#### TEXT EXCERPT
Got out Consider Phlebas at the library. My first science fiction novel of the year, it seems.
 
Reading The Yellow Room by Mary Robert Rhinehart, because I mistook it for The Mystery of the Yellow Room by Gaston Leroux. I don't think I'll enjoy it greatly. Start was ho-hum, and three chapters we're introduced to what I fear is the typical smug condescending male protagonist who ends up with the female protagonist despite being odious and combative towards her (not an uncommon trend among female novelists, I've come to notice, I thought they would be better than their male counterparts in this regard)
 
Yesterday I finished reading:

Frontier

by

Grace Curtis

Copyright 2023

It is a Sci-Fi Western.

Very enjoyable, but there were a couple of logical gaps in the plot logic.
 
Working on The Dixie Frontier, a social history of Alabama, Tennessee, Kentucky, etc around 1780 - 1830. Published in 1948, reprinted later.
 
BOOK NOTES

AT BOOKWORKS

Daniel Abraham and Ty Franck — writing under the pen name of James S.A. Corey — will launch “The Mercy of Gods,” at 6 p.m. Tuesday, Aug. 6, at Bookworks.

Their new science fiction book is the start of what its publisher calls “a monumental new space opera.” The novel is the first volume in a planned trilogy. Abraham and Franck are widely known for writing the nine-part “The Expanse.” It was made into a TV series that is now available on Prime Video, Abraham said. “Having the reach of television definitely got people’s attention in a way the books have not,” Abraham said in a phone interview.

Franck, a former Albuquerque resident, now lives in the Pacific Northwest. Born and raised in Albuquerque, Abraham still lives here. “Albuquerque has always had an amazing writing community that’s been a real boon for me,” he said.

Abraham began writing in high school when he was in a mentorship program with veteran sci-fi author Fred Saberhagen. Later on, Abraham was a teaching assistant to Suzy McKee Charnas in a summer class in the University of New Mexico honors program.
“She let me participate in some of the class exercises. She was the person who was the foundation for my career,” Abraham said. Charnas, who died last year, was an Albuquerque author and short story writer primarily of sci-fi and fantasy.

#### TASK REQUIREMENTS
**a)** Please turn the reading notes' paragraph beginning "Their new science fiction book" into a short bulleted list that keeps its main facts.
**b)** According to the reading notes, who was Abraham's mentor in his high school mentorship program?
**c)** Using the reading notes, explain in one to three sentences why the writer is reading The Yellow Room.

#### INFORMATION SHOWN
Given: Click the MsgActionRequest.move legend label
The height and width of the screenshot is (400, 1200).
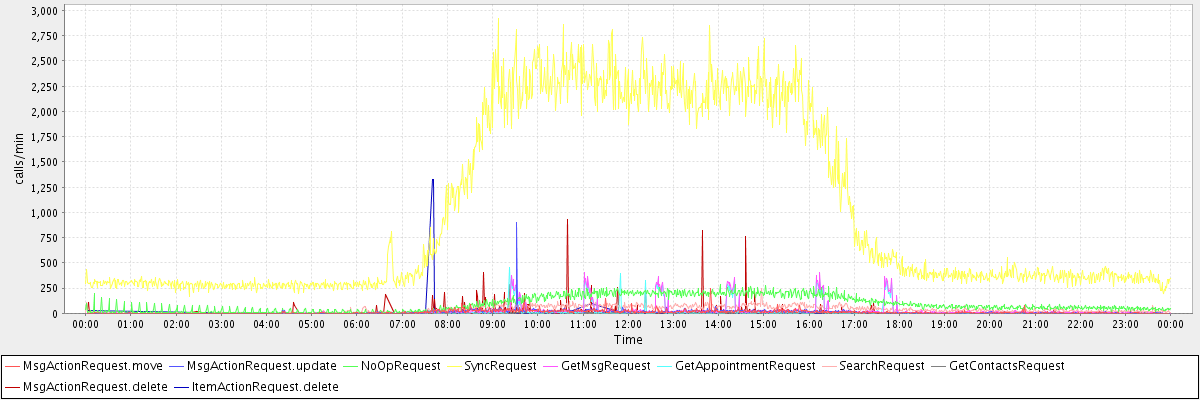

#### RESPONSES BY TASK
**a)**
- The publisher calls the book the start of "a monumental new space opera."
- It is the first volume in a planned trilogy.
- Abraham and Franck are widely known for the nine-part "The Expanse."
- "The Expanse" was made into a TV series now available on Prime Video.
- Abraham said television's reach got people's attention in a way the books had not.

**b)** Veteran sci-fi author Fred Saberhagen.

**c)** The writer is reading The Yellow Room because they mistook it for The Mystery of the Yellow Room by Gaston Leroux.